When I was in college at Brevard, and I was all of 19 years old, I was an ardent Christian. I was also an insecure Christian, stung by years in a country Methodist church where each altar call was like a knife dug into my soul. That experience combined with attending small, sparsely attended Baptist churches with my grand parents - where though sparsely attended, no effort was spared in painting the full grimy picture of my guilt: all slimy, dark, inescapable, woven into my personality like the amino acid sequence in my DNA, and all pointy, and every one could see it, and I should be ashamed to walk the earth in daylight, and I could never repent enough. In light of all this, when I discovered God's grace (which had been there all along; but since it's not a popular topic for revival preachers, you wouldn't know it had been there all along. Oh they'll mention it in passing; there's even a popular hymn with the word in the title. The message of grace, that God has accepted us from the beginning of the world, is antithetical to the production of guilt necessary for the altar call. Best to make grace something you earn, something God gives to the good people, something you can lose), when I discovered God's grace, I discovered that I was all right after all, that whatever litany of accusation went on in my head wasn't from God. I was pretty ticked: years spent feeling like crap when I didn't have to (no one has to), feeling like God hated me. I was an angry Christian. I had unfortunately discovered the truth of grace while hanging out with people who might be called "fundy." I had certainly bought into the whole inerrancy, miracles, "the Church is filled with unbelievers: Liberals!" polemic that continues to be popular to this day.

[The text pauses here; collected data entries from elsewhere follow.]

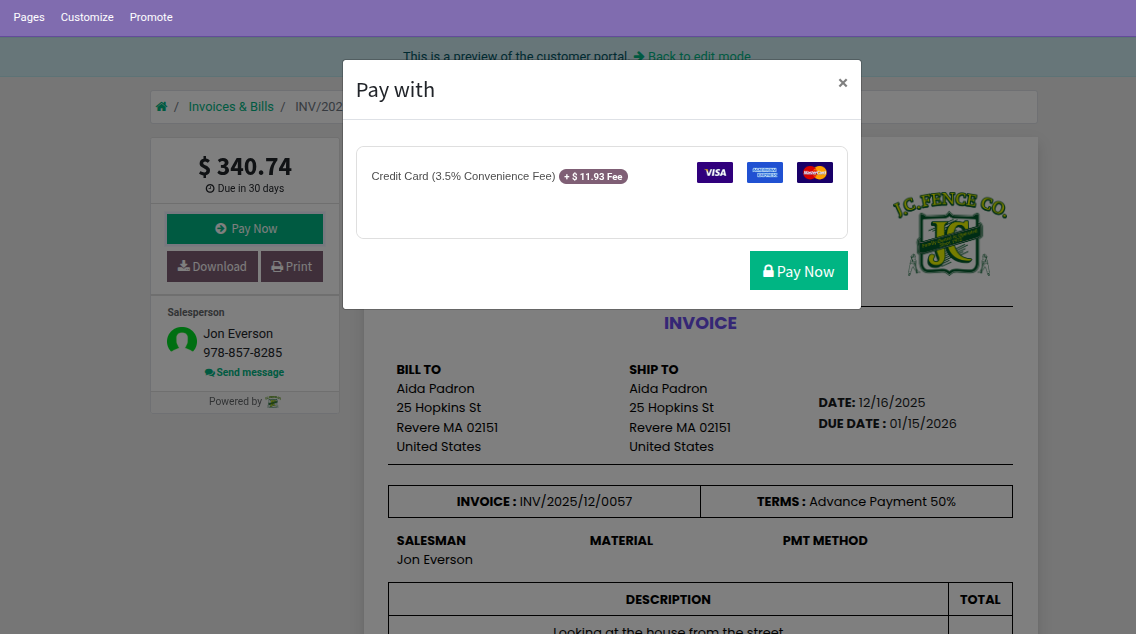Image resolution: width=1136 pixels, height=634 pixels.
Task: Click the Visa card icon
Action: 714,173
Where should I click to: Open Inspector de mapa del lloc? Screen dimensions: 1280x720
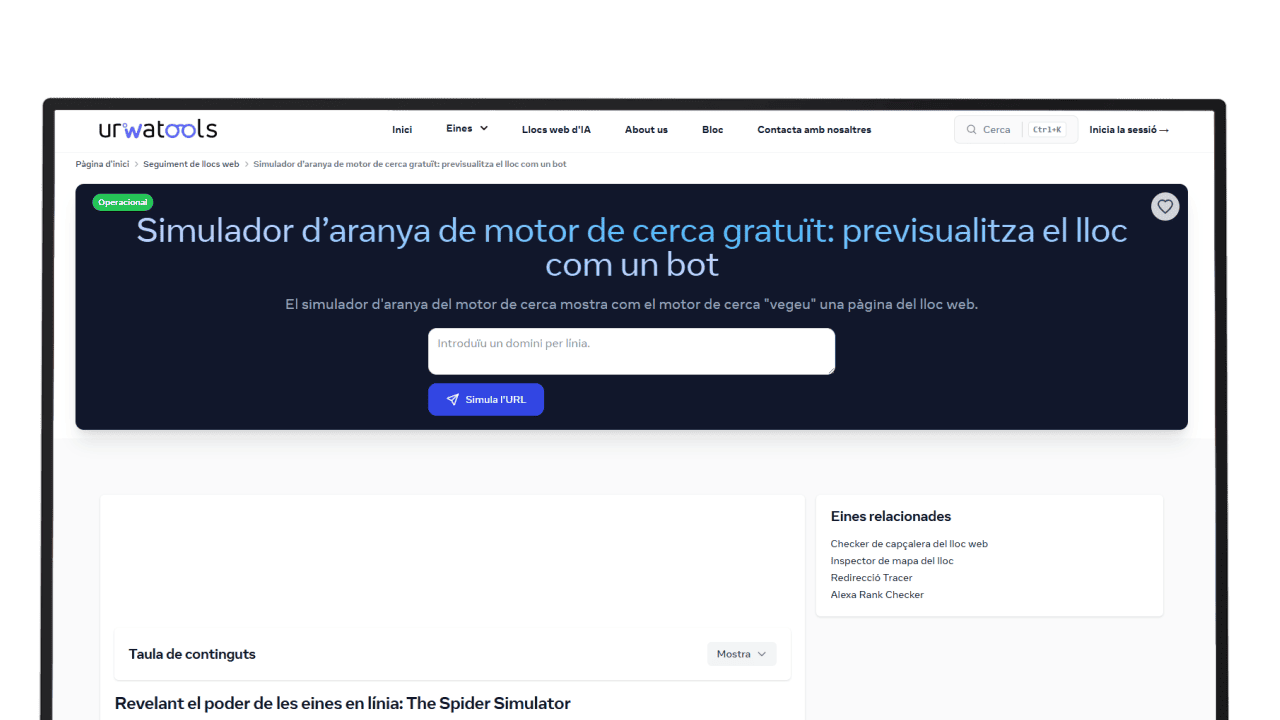click(892, 561)
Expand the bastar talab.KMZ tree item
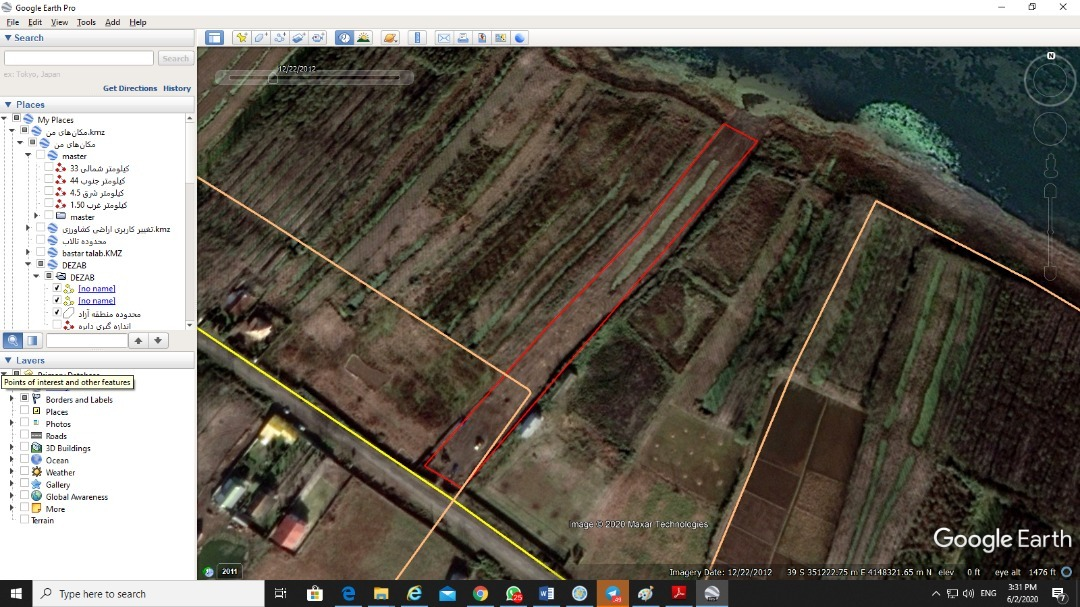1080x607 pixels. tap(28, 253)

One day, the group of us had a conversation with the Methodist minister from across the street from campus. He was all about form criticism, documentary hypotheses, Babylonian mythology, and such - very threatening stuff. He said something intelligent and persuasive and I snapped. I laid into him, arguing that he wasn't a real Christian. I was full of indignation. (I was also projecting onto him my frustration with the Methodist Church). I remember him telling me, "you and I are not so far apart." But I would not be reconciled. I was triumphant.
Years later, while at seminary, reading the Anchor Exodus commentary by Propp, I thought, "hmmm, Exodus is probably some kind of vision quest story, like other stories with heroes who go into the desert and have a vision from God. There is no archaeological evidence that it ever happened, but that's not important and doesn't detract from its usefulness or message." I can look at the Bible as a hodge podge of stories, tendentious, politically motivated , disputatious, testimonial, reflecting the crises of exile, death, resurrection, persecution, martyrdom, poverty, loss - all that. Daniel? probably written as a polemic during the Maccabean times, with the intention of avoiding the violence the Maccabees used, while still offering resistance to the Syrian-Greeks: at least when you look at it that way, it all snaps into place.
I was thinking these thoughts and I thought of this minister that I had vilified as "not really a Christian." I thought of him, and I realized that I had become him. I am now the person I railed against 28 years ago.
I've mentioned this realization to a few people now. I was talking to someone yesterday and I said, "it's only a matter of time now before some young kid, full of the Holy Spirit and righteous indignation, latches onto something I say and from the depth of his being launches into a full scale defamation of my status as a Christian. With great anger he'll say, 'You're not really a Christian.' I know it's only a matter of time, and you know, I welcome it."
"What will you tell him, what will you say?" my friend asked.
I thought for a moment. There is only one thing that I could say, "Tag."
Saturday, August 25, 2007
Subscribe to:
Post Comments (Atom)
2 comments:
bwhahahaha! nice. I remember a similar moment in the 80's seeing John Ankerberg "debate" a professor of something on his show, and the professor mentioned that the pentateuch ends with Moses' death, which is a tad curious if he wrote it. Ankerberg couldn't refute the logic, but said "well OBVIOUSLY someone else put that in..." to which the professor replied "you've admitted to the point I'm making". hmmmmmmm.
John Ankerberg, always on late at night. Strange mop of white hair, if I remember, like John Anderson's. hmmmmmmmmmmm.